(Dataset begins)
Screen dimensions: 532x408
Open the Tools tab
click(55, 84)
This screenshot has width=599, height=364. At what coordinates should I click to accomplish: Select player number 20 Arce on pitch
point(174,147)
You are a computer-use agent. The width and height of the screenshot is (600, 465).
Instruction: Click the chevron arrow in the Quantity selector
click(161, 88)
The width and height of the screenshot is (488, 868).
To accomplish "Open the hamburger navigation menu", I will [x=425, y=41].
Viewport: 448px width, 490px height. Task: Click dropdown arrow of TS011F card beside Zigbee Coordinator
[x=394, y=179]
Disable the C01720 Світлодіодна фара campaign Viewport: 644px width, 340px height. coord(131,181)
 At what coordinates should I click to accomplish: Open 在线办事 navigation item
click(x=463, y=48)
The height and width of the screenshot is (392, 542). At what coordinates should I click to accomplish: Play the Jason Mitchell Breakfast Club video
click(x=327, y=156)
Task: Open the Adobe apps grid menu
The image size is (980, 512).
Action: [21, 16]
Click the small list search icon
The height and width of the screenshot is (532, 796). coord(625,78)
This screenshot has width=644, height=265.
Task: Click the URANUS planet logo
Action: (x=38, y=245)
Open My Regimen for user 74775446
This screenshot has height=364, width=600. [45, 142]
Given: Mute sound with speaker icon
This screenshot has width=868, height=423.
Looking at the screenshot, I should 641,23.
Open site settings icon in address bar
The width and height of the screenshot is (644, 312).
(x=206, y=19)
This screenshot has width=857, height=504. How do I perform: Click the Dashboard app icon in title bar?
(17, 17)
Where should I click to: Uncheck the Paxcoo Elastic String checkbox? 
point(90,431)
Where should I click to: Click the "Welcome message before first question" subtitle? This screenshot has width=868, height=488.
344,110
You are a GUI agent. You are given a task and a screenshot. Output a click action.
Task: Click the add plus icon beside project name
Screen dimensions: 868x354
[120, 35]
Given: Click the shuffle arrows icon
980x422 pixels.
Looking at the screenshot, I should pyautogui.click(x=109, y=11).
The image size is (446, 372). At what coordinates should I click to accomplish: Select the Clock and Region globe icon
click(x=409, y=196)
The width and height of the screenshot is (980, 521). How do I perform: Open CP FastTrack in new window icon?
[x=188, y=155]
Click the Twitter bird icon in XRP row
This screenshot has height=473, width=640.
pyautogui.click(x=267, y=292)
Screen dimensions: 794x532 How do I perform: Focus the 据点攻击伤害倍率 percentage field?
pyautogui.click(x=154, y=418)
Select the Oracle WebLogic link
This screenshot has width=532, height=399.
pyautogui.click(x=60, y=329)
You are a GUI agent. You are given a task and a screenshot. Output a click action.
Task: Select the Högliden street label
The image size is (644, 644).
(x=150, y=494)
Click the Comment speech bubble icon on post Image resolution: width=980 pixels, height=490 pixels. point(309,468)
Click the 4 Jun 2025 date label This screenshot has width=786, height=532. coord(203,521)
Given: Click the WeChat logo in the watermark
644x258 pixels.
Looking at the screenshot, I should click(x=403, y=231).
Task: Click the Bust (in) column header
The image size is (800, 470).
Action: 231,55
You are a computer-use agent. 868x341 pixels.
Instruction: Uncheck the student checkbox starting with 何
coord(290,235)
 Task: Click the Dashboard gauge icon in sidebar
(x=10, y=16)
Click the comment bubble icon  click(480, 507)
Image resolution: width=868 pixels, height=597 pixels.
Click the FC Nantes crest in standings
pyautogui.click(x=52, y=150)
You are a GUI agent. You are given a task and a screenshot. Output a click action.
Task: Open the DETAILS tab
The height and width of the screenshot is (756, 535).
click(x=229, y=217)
(Dataset ends)
Task directions: The result should be the lines from the line with "Task: Open the DETAILS tab" to the last line of the material, returned exactly and without any other line.

Reply:
Task: Open the DETAILS tab
The height and width of the screenshot is (756, 535).
click(x=229, y=217)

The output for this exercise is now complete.